Dès lors qu'une personne a répondu à la question de savoir qui avait commencé — qu'il s'agisse d'une querelle familiale ou d'un confit international —, elle est moins disposée à recevoir des informations qui dissonent avec sa réponse. Dès lors qu'une personne a décidé qui était l’agresseur et qui était la victime, il lui est difficile, voire impossible, de faire preuve d'empathie vis-à-vis de l’agresseur. Vous avez certainement déjà vécu des disputes qui s'enlisaient dans des questions sans réponse. Par exemple, si vous racontez les atrocités que des gens ont fait subir à quelqu'un, il se peut que l'un de vos interlocuteurs proteste et qu'il vous demande : Et les atrocités qu'il leur a fait subir, alors ?”

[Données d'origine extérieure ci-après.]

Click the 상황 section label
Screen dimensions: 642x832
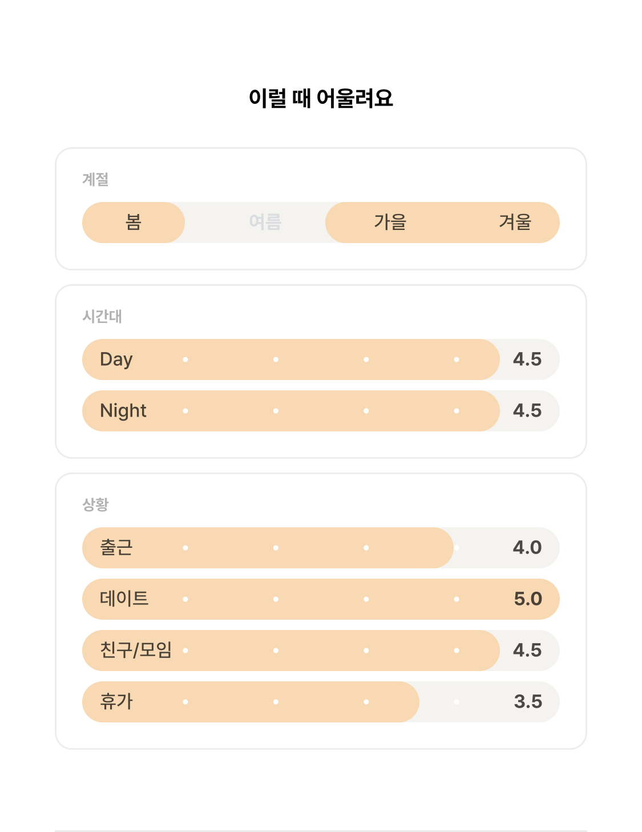[95, 504]
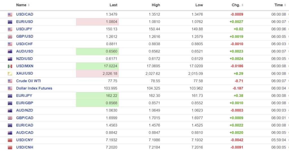Open the USD/JPY pair link
289x151 pixels.
pos(25,29)
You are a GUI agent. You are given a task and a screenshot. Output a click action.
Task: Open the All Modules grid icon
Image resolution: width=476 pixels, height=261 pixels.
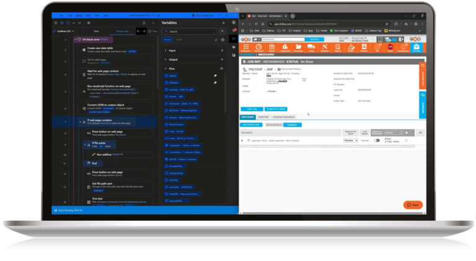point(246,47)
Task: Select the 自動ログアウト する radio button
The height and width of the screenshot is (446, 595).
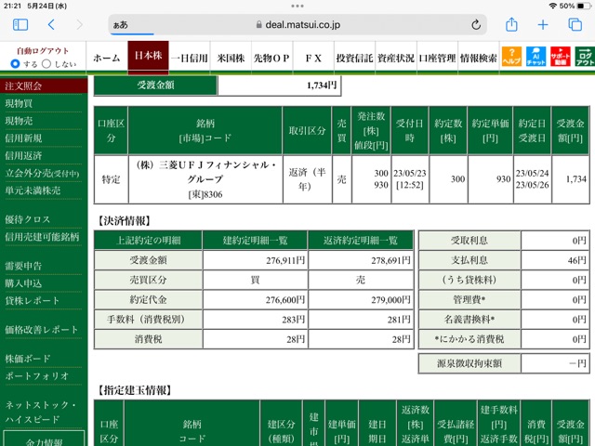Action: [15, 64]
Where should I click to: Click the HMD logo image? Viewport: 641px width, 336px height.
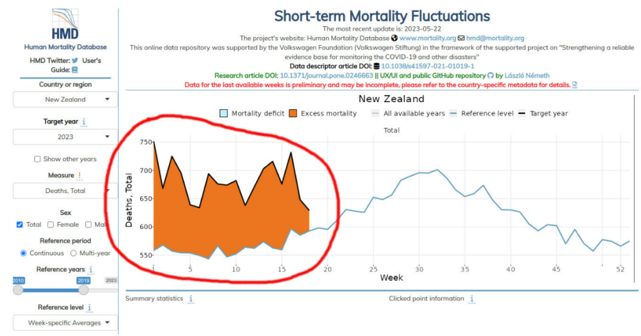65,23
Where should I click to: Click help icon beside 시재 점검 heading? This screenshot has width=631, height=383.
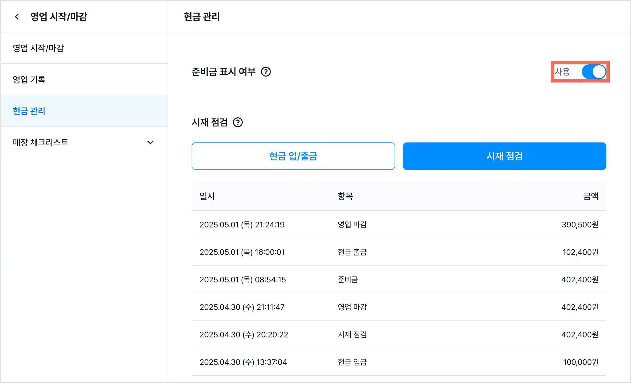238,122
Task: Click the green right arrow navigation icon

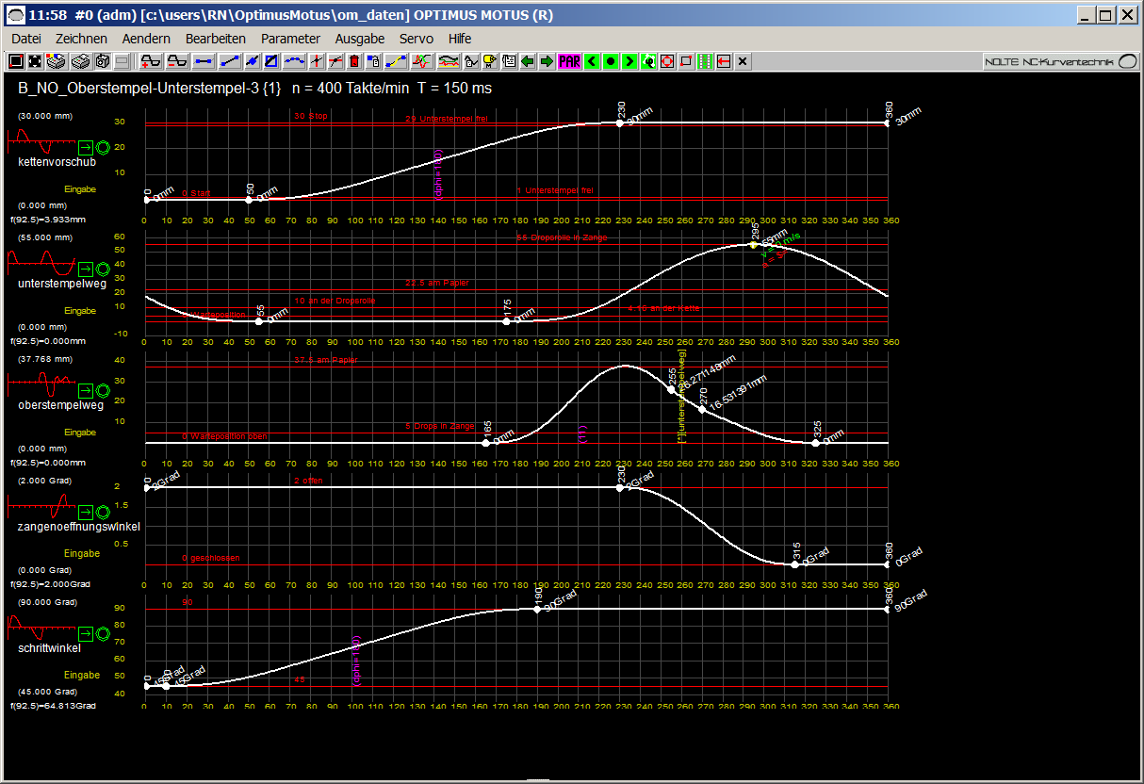Action: click(547, 61)
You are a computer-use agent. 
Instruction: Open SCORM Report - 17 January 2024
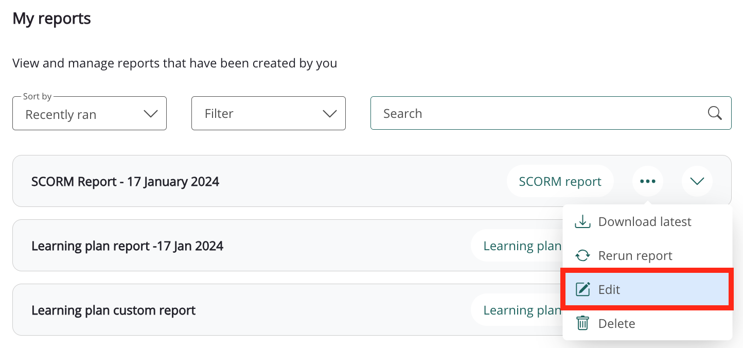(125, 182)
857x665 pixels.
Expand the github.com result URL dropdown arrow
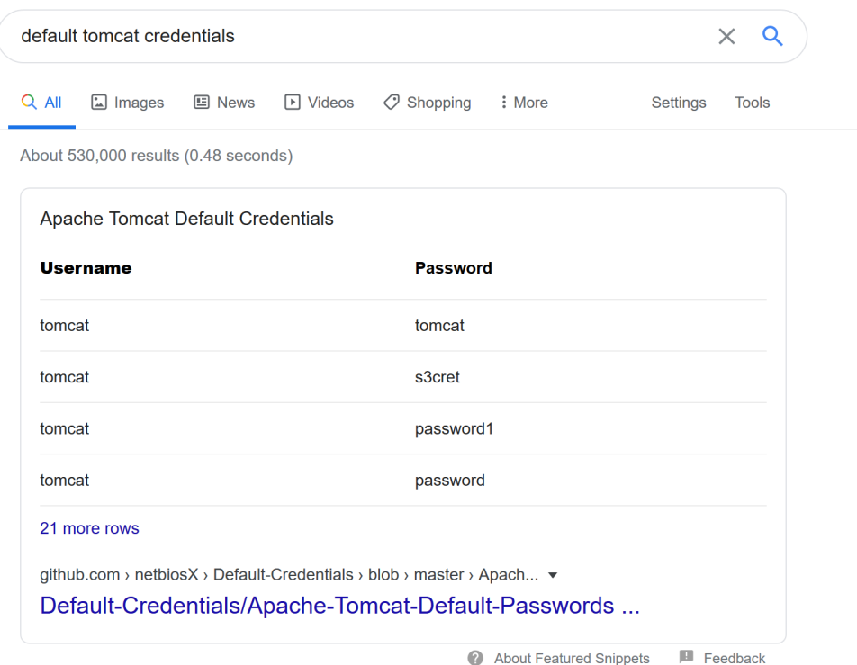[x=553, y=575]
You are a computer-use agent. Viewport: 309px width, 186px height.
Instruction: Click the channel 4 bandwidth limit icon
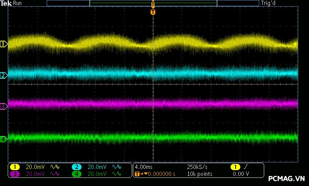116,174
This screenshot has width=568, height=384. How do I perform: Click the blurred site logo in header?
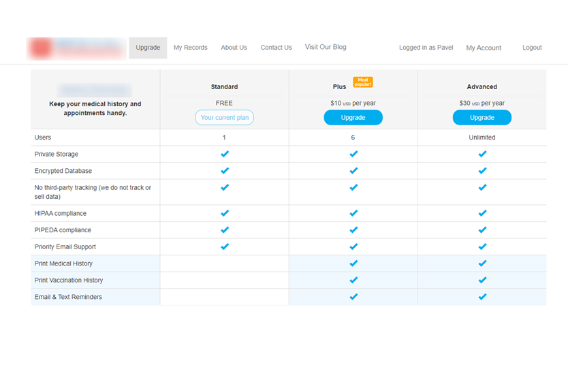click(x=76, y=48)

Nous comprenons tous l'envie de vengeance que peut éprouver une victime. Cependant, la vengeance d'une victime amène souvent son agresseur à minimiser la gravité et l’impact de ses actes, et à prétendre à son tour au statut de victime ; il s'ensuit un cycle d'agressions et représailles. Comme le relève Barbara Tuchman, historienne, “toute révolution réussie finit par enfiler les habits du tyran qu'elle a déposé”. Ce n'est pas surprenant : les vainqueurs, en tant qu'ex-victimes, se sentent légitimes. »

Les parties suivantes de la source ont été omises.